As the U.N. gathering approached, some diplomats worried that a focus on governance and rights could complicate ties with authoritarian countries that share some U.S. interests.

“If you say ‘the West, and the rest,’ we pay a price with the ‘rest’ if we exaggerate our emphasis on democratic principles,” said John Negroponte, who served as U.N. ambassador under President George W. Bush. “If we make that a litmus test, it’s going to be difficult to forge useful ties” with countries that are important in other respects.

While Afghanistan is likely to be a topic in many U.N. meetings, the country’s new Taliban leadership is unlikely to have official representation. Some Taliban leaders face longstanding U.N. travel restrictions, and the world body hasn’t ruled on any new representation for the country. Ambassador Ghulam M. Isaczai, of the previous, U.S.-backed government, is expected to speak in the assembly hall alongside other heads of state and senior officials, diplomats said.

The U.N. meeting is unlikely to ease the deadlock over efforts to revive the nuclear deal between the U.S. and Iran after Mr. Trump withdrew from the agreement in 2018.

Diplomats are discussing the possibility of a meeting between Iran’s foreign minister and the remaining members of the 2015 nuclear deal—France, Germany, the U.K., Russia and China. The most that could realistically be expected is an agreement by Iran to fix a date for resuming the nuclear negotiations in Vienna, people familiar with the discussions said.

Iran’s foreign ministry spokesman said on Sunday that Tehran remained opened to a meeting in New York and that its foreign minister would in any case hold bilateral talks with his counterparts from the nuclear-deal talks. Iran has so far this year refused direct talks with the U.S.

Iran’s foreign ministry spokesman said on Sunday that Tehran remained opened to a meeting in New York and that its foreign minister would in any case hold bilateral talks with his counterparts from the nuclear deal talks. Iran has so far this year refused direct talks with the U.S.

The Vienna talks on restoring the nuclear deal have been put on hold since June, and Mr. Raisi has so far warded off Western pressure to fix a date to resume the negotiations.

Most countries are eager for progress on climate change, while differing on who should bear the burden of expensive changes.

Mr. Biden said Friday that the U.S. is working with the European Union on a pledge to reduce global methane emissions by nearly a third by 2030, and he encouraged other countries to sign on to the effort.

Several world leaders joined Mr. Biden virtually for the Major Economies Forum on Energy and Climate, an event that Mr. Biden revived before U.N.-organized climate negotiations scheduled for November in Glasgow.

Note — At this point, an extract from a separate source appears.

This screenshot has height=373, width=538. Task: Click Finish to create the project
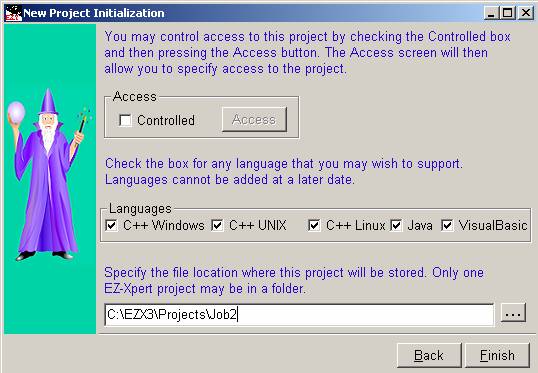497,355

A list of attendees for Friday’s forum didn’t include leaders from China, the world’s top emitter of greenhouse gases, or Canada and Germany.

Mr. Biden’s international climate envoy, John Kerry, has pressed China on carbon dioxide emissions, but Beijing has said the overall state of relations with the U.S. is hurting efforts to cooperate.

On Monday, U.N. Secretary-General António Guterres and U.K. Prime Minister Boris Johnson are set to lead a climate meeting of world leaders in New York before the Glasgow gathering. Mr. Biden isn’t expected to attend.